Admiral2 wrote: View Post
Tom Riker wrote: View Post
So my wife found out Friday that her sister's husband has been cheating on her. they were married in October 2011 and the affair started in july 2012.

at first he told her it only happend once and that the woman "seduced" him and threw herself at him. Fine. An ooops I can forgive, but as it went on, it turned into a 5 month affair having sex dozens of times.

So at this point, i'm mad, I'm staying out of, letting them work it out. They are 22 are 24 years old. I'm not perfect, I'm not going to be smug and act like a saint.

But last night before bed I blew my stack. Her sister called and said they got more into it and he admitted to her that when he told his parents about it, his father said he didn't blame him for doing it because my sister in law is controlling and bossy.

========

▸ **WRITTEN PROBLEM A**: Copy the entries verbatim, starting from the line containing "Go to first page double-arrow icon" and continuing through the last entry, both ends included.
The forum post and the entries have no connection to each other.

▸ **Lines of data**:
========

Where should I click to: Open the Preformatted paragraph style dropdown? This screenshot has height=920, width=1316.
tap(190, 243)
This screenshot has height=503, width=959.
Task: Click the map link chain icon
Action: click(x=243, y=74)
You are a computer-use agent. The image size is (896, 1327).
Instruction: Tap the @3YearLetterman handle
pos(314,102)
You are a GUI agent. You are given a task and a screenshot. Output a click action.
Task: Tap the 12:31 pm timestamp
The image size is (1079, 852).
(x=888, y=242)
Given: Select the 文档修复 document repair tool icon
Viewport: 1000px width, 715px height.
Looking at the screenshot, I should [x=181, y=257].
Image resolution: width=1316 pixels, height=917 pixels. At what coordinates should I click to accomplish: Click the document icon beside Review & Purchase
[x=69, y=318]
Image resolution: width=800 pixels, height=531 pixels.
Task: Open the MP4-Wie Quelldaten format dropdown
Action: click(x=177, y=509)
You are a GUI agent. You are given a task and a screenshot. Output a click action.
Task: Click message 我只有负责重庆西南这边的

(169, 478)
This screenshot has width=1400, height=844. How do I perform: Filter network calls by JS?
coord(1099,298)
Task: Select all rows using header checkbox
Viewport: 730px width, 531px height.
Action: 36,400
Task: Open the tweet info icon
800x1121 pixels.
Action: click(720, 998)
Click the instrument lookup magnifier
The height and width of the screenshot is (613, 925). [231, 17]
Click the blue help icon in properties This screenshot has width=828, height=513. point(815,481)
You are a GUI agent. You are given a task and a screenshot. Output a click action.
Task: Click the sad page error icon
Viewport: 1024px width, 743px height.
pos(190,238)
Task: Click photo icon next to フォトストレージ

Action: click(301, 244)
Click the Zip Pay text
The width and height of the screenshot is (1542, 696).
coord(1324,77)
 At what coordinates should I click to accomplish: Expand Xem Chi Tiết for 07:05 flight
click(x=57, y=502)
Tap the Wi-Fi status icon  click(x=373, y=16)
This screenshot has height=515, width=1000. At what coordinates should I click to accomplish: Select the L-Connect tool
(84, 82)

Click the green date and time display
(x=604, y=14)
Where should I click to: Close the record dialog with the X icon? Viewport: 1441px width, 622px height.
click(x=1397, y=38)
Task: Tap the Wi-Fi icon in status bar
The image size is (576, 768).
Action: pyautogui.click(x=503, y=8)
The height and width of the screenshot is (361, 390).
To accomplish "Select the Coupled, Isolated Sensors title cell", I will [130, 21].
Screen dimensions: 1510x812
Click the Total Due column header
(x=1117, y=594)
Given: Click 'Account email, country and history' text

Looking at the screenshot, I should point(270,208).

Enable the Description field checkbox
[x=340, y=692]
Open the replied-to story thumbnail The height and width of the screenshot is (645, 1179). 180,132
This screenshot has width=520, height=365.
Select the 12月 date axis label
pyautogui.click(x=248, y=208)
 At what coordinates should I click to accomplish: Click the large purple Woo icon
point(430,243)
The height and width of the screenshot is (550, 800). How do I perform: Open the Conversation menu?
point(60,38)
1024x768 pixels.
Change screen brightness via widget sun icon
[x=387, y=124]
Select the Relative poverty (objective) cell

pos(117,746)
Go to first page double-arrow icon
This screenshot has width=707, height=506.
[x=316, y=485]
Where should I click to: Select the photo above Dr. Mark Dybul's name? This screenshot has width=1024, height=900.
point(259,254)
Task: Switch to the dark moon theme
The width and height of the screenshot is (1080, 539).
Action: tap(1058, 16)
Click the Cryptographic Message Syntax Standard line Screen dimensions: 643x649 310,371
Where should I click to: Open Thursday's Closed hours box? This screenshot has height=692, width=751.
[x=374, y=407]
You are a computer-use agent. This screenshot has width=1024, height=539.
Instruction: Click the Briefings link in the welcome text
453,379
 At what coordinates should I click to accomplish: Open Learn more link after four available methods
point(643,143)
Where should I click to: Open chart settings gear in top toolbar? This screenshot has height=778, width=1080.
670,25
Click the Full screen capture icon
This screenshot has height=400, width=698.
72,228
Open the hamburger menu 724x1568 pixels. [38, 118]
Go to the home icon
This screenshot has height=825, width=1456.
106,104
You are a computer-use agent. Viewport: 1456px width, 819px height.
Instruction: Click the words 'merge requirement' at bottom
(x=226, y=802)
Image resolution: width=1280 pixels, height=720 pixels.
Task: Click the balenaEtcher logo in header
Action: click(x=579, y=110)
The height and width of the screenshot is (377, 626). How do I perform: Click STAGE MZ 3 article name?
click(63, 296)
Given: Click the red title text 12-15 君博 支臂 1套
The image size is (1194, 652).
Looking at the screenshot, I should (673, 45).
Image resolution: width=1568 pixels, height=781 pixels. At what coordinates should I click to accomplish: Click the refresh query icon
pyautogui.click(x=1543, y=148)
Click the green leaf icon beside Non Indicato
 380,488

========

▸ **WRITTEN PROBLEM B**: Repeat the passage of the forum post from "So at this point, i'm" up to and including "like a saint.", word for word.

▸ **FULL OUTPUT A**:
Go to first page double-arrow icon
This screenshot has width=707, height=506.
[x=316, y=485]
Where should I click to: Select the photo above Dr. Mark Dybul's name? This screenshot has width=1024, height=900.
point(259,254)
Task: Switch to the dark moon theme
The width and height of the screenshot is (1080, 539).
Action: tap(1058, 16)
Click the Cryptographic Message Syntax Standard line Screen dimensions: 643x649 310,371
Where should I click to: Open Thursday's Closed hours box? This screenshot has height=692, width=751.
[x=374, y=407]
You are a computer-use agent. This screenshot has width=1024, height=539.
Instruction: Click the Briefings link in the welcome text
453,379
 At what coordinates should I click to accomplish: Open Learn more link after four available methods
point(643,143)
Where should I click to: Open chart settings gear in top toolbar? This screenshot has height=778, width=1080.
670,25
Click the Full screen capture icon
This screenshot has height=400, width=698.
72,228
Open the hamburger menu 724x1568 pixels. [38, 118]
Go to the home icon
This screenshot has height=825, width=1456.
106,104
You are a computer-use agent. Viewport: 1456px width, 819px height.
Instruction: Click the words 'merge requirement' at bottom
(x=226, y=802)
Image resolution: width=1280 pixels, height=720 pixels.
Task: Click the balenaEtcher logo in header
Action: click(x=579, y=110)
The height and width of the screenshot is (377, 626). How do I perform: Click STAGE MZ 3 article name?
click(63, 296)
Given: Click the red title text 12-15 君博 支臂 1套
The image size is (1194, 652).
Looking at the screenshot, I should (673, 45).
Image resolution: width=1568 pixels, height=781 pixels. At what coordinates should I click to accomplish: Click the refresh query icon
pyautogui.click(x=1543, y=148)
Click the green leaf icon beside Non Indicato
 380,488

▸ **FULL OUTPUT B**:
So at this point, i'm mad, I'm staying out of, letting them work it out. They are 22 are 24 years old. I'm not perfect, I'm not going to be smug and act like a saint.